Vertebrates have a closed circulatory system containing blood that is under pressure.

This pressure forces blood through a membrane filter in a kidney where the following four key functions take place:

1. Filtration, in which blood is passed through a filter that retains blood cells, proteins, and other large solutes but lets small molecules, ions, and urea pass through.

2. reabsorption, in which selective ions and molecules are taken back into the bloodstream from the filtrate.

3. Secretion, whereby select ions and end products of metabolism that are in the blood are added to the filtrate for removal from the body. (K+, H+, NH3)

4. Excretion, in which urine is voided form the body .
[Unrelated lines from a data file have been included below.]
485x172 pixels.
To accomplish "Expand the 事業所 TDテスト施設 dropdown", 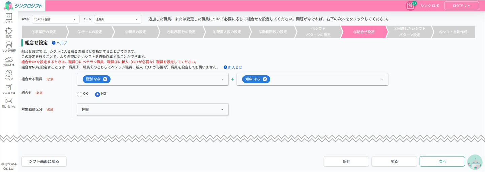I will (x=56, y=19).
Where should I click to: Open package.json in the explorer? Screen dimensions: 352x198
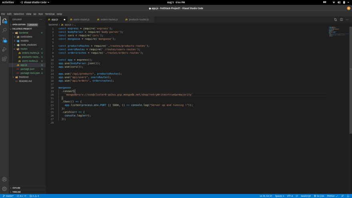(x=27, y=69)
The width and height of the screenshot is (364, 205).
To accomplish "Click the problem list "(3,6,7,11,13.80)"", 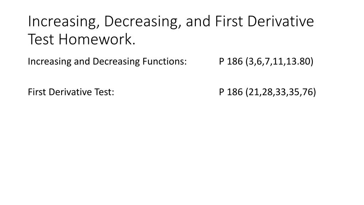I will pos(279,62).
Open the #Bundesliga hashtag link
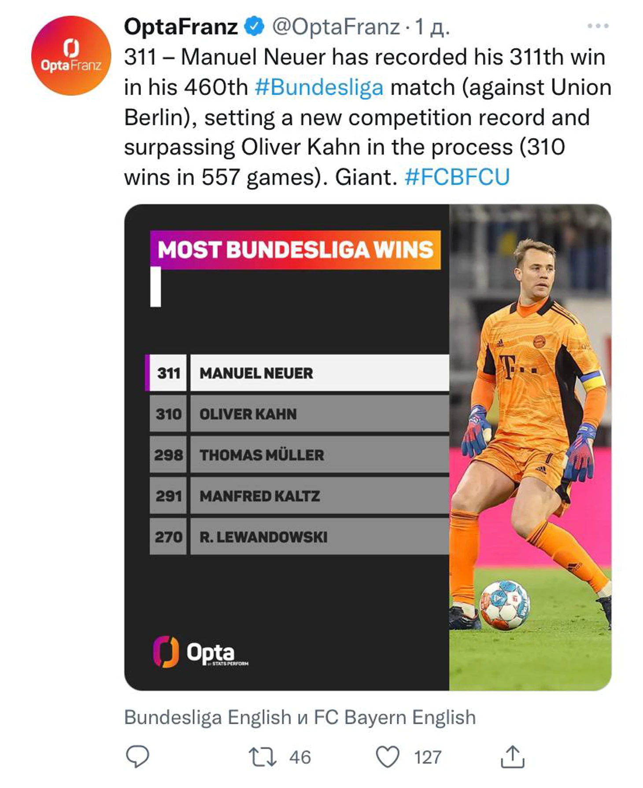Screen dimensions: 643x788 click(319, 87)
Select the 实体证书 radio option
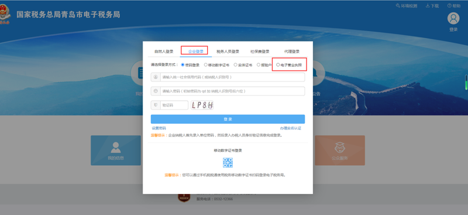The height and width of the screenshot is (215, 468). 236,64
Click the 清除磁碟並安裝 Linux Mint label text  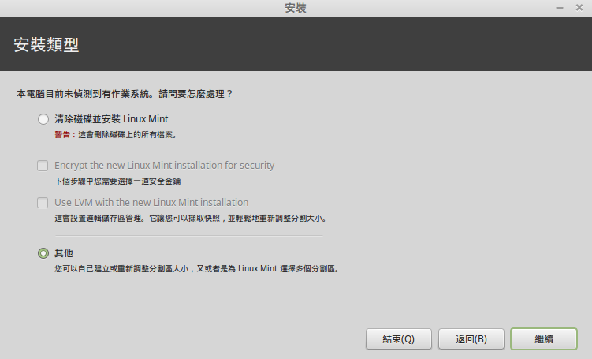click(x=111, y=119)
The filtration devise of the metanephric kidney consist of over one million individual filtration, secretion, and absorption structures called nephrons.

At the beginning of the nephron is the filtration apparatus called the glomerular capsule.

The capsules are located in the cortical (outermost) region of the kidney.

In each capsule, an afferent arteriole enters and branches into a fine network of capillaries called the glomerulus.

The walls of these glomerular capillaries contain small perforations that act as filters.

Because the perforations are so small, large proteins and blood cells are retained in the blood and leave the glomerulus via the efferent arteriole.

Beyond the glomerular capsule are the proximal convoluted tubule, the loop of the nephron, and the distal convoluted tubule.

At various places along these structures, selective reabsorption of the glomerular filtrate occurs, returning certain ions to the bloodstream.

Potentially harmful compounds, such as hydrogen and ammonium ions, drugs, and various other foreign materials are secreted into the nephron lumen.

In the final portion of the nephron, called the collecting duct, water is reabsorbed so that the urine contains an ion concentration well above that of the blood.

Mammalian, and to a lesser extent avian and reptilian, kidneys can remove far more water form the glomerular filtrate than can the kidneys of amphibians.

mammals and to a lesser extent birds, achieve this remarkable degree of water conservation by a unique, yet simple, evolutionary adaptation the bending of the nephron tube in the form of a loop..

By bending, the nephron can greatly increase the salt concentration in the tissue through with the loop passes and use this gradient to draw large amount water out of the tube.